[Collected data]

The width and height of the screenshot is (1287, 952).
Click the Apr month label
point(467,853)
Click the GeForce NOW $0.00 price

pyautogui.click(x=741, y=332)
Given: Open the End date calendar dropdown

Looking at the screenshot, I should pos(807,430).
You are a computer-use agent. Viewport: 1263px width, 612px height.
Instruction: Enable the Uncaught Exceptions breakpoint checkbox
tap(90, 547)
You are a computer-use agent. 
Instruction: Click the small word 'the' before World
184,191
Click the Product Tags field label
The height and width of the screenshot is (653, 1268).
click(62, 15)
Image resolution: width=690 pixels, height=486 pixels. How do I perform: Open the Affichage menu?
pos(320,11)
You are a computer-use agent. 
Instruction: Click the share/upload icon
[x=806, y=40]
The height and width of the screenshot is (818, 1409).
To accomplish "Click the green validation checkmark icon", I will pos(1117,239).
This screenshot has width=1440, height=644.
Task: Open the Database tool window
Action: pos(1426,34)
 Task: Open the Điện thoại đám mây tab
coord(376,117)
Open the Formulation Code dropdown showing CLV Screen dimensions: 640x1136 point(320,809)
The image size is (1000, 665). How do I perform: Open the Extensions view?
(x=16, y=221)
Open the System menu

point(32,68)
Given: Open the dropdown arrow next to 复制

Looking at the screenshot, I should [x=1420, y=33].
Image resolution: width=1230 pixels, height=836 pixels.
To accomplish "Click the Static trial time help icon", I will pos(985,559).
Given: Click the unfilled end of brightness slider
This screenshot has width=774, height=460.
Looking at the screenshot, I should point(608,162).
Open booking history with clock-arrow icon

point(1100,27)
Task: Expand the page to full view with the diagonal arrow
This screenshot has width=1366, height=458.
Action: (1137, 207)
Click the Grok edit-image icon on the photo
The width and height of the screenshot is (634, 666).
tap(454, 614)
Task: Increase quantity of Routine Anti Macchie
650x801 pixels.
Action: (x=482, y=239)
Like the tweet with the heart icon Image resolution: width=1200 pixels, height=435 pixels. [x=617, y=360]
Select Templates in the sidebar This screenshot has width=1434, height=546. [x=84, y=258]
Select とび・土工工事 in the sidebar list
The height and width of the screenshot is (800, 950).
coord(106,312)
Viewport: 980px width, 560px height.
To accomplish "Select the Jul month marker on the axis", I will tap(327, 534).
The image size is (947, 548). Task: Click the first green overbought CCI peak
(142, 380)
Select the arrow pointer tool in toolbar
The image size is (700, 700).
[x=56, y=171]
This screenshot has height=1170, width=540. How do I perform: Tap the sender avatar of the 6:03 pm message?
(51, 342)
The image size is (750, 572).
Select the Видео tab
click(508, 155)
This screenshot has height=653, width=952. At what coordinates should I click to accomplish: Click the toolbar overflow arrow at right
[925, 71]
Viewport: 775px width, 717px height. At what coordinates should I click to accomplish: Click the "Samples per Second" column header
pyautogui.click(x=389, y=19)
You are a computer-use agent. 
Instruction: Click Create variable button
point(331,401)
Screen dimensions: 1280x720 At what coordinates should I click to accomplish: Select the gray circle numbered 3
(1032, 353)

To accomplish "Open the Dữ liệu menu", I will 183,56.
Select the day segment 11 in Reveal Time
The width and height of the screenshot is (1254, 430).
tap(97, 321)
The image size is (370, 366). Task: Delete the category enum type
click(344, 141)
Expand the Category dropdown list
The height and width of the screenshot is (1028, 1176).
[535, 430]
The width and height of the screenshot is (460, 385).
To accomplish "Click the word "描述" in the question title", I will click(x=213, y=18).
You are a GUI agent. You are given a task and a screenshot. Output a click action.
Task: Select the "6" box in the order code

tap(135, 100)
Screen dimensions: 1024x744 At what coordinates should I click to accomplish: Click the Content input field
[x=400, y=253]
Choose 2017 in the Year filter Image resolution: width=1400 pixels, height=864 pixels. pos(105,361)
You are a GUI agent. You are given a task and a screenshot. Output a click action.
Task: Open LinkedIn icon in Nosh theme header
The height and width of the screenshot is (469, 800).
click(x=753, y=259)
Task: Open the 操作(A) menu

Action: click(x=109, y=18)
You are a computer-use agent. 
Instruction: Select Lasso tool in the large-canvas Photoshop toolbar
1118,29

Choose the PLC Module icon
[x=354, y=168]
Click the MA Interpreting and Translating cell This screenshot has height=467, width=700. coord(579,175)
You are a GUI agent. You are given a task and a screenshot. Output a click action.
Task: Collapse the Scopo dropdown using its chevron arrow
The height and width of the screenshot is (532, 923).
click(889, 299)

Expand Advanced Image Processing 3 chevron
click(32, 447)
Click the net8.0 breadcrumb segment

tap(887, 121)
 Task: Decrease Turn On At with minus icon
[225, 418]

About this task: What you return must be the entries, given again word for word.

Task answer:
The width and height of the screenshot is (1287, 952).
Click the Apr month label
point(467,853)
Click the GeForce NOW $0.00 price

pyautogui.click(x=741, y=332)
Given: Open the End date calendar dropdown

Looking at the screenshot, I should pos(807,430).
You are a computer-use agent. Viewport: 1263px width, 612px height.
Instruction: Enable the Uncaught Exceptions breakpoint checkbox
tap(90, 547)
You are a computer-use agent. 
Instruction: Click the small word 'the' before World
184,191
Click the Product Tags field label
The height and width of the screenshot is (653, 1268).
click(62, 15)
Image resolution: width=690 pixels, height=486 pixels. How do I perform: Open the Affichage menu?
pos(320,11)
You are a computer-use agent. 
Instruction: Click the share/upload icon
[x=806, y=40]
The height and width of the screenshot is (818, 1409).
To accomplish "Click the green validation checkmark icon", I will pos(1117,239).
This screenshot has width=1440, height=644.
Task: Open the Database tool window
Action: pos(1426,34)
 Task: Open the Điện thoại đám mây tab
coord(376,117)
Open the Formulation Code dropdown showing CLV Screen dimensions: 640x1136 point(320,809)
The image size is (1000, 665). How do I perform: Open the Extensions view?
(x=16, y=221)
Open the System menu

point(32,68)
Given: Open the dropdown arrow next to 复制

Looking at the screenshot, I should [x=1420, y=33].
Image resolution: width=1230 pixels, height=836 pixels.
To accomplish "Click the Static trial time help icon", I will pos(985,559).
Given: Click the unfilled end of brightness slider
This screenshot has width=774, height=460.
Looking at the screenshot, I should point(608,162).
Open booking history with clock-arrow icon

point(1100,27)
Task: Expand the page to full view with the diagonal arrow
This screenshot has width=1366, height=458.
Action: (1137, 207)
Click the Grok edit-image icon on the photo
The width and height of the screenshot is (634, 666).
tap(454, 614)
Task: Increase quantity of Routine Anti Macchie
650x801 pixels.
Action: (x=482, y=239)
Like the tweet with the heart icon Image resolution: width=1200 pixels, height=435 pixels. [x=617, y=360]
Select Templates in the sidebar This screenshot has width=1434, height=546. [x=84, y=258]
Select とび・土工工事 in the sidebar list
The height and width of the screenshot is (800, 950).
coord(106,312)
Viewport: 980px width, 560px height.
To accomplish "Select the Jul month marker on the axis", I will tap(327, 534).
The image size is (947, 548). Task: Click the first green overbought CCI peak
(142, 380)
Select the arrow pointer tool in toolbar
The image size is (700, 700).
[x=56, y=171]
This screenshot has height=1170, width=540. How do I perform: Tap the sender avatar of the 6:03 pm message?
(51, 342)
The image size is (750, 572).
Select the Видео tab
click(508, 155)
This screenshot has height=653, width=952. At what coordinates should I click to accomplish: Click the toolbar overflow arrow at right
[925, 71]
Viewport: 775px width, 717px height. At what coordinates should I click to accomplish: Click the "Samples per Second" column header
pyautogui.click(x=389, y=19)
You are a computer-use agent. 
Instruction: Click Create variable button
point(331,401)
Screen dimensions: 1280x720 At what coordinates should I click to accomplish: Select the gray circle numbered 3
(1032, 353)

To accomplish "Open the Dữ liệu menu", I will 183,56.
Select the day segment 11 in Reveal Time
The width and height of the screenshot is (1254, 430).
tap(97, 321)
The image size is (370, 366). Task: Delete the category enum type
click(344, 141)
Expand the Category dropdown list
The height and width of the screenshot is (1028, 1176).
[535, 430]
The width and height of the screenshot is (460, 385).
To accomplish "Click the word "描述" in the question title", I will click(x=213, y=18).
You are a GUI agent. You are given a task and a screenshot. Output a click action.
Task: Select the "6" box in the order code

tap(135, 100)
Screen dimensions: 1024x744 At what coordinates should I click to accomplish: Click the Content input field
[x=400, y=253]
Choose 2017 in the Year filter Image resolution: width=1400 pixels, height=864 pixels. pos(105,361)
You are a GUI agent. You are given a task and a screenshot. Output a click action.
Task: Open LinkedIn icon in Nosh theme header
The height and width of the screenshot is (469, 800).
click(x=753, y=259)
Task: Open the 操作(A) menu

Action: click(x=109, y=18)
You are a computer-use agent. 
Instruction: Select Lasso tool in the large-canvas Photoshop toolbar
1118,29

Choose the PLC Module icon
[x=354, y=168]
Click the MA Interpreting and Translating cell This screenshot has height=467, width=700. coord(579,175)
You are a GUI agent. You are given a task and a screenshot. Output a click action.
Task: Collapse the Scopo dropdown using its chevron arrow
The height and width of the screenshot is (532, 923).
click(889, 299)

Expand Advanced Image Processing 3 chevron
click(32, 447)
Click the net8.0 breadcrumb segment

tap(887, 121)
 Task: Decrease Turn On At with minus icon
[225, 418]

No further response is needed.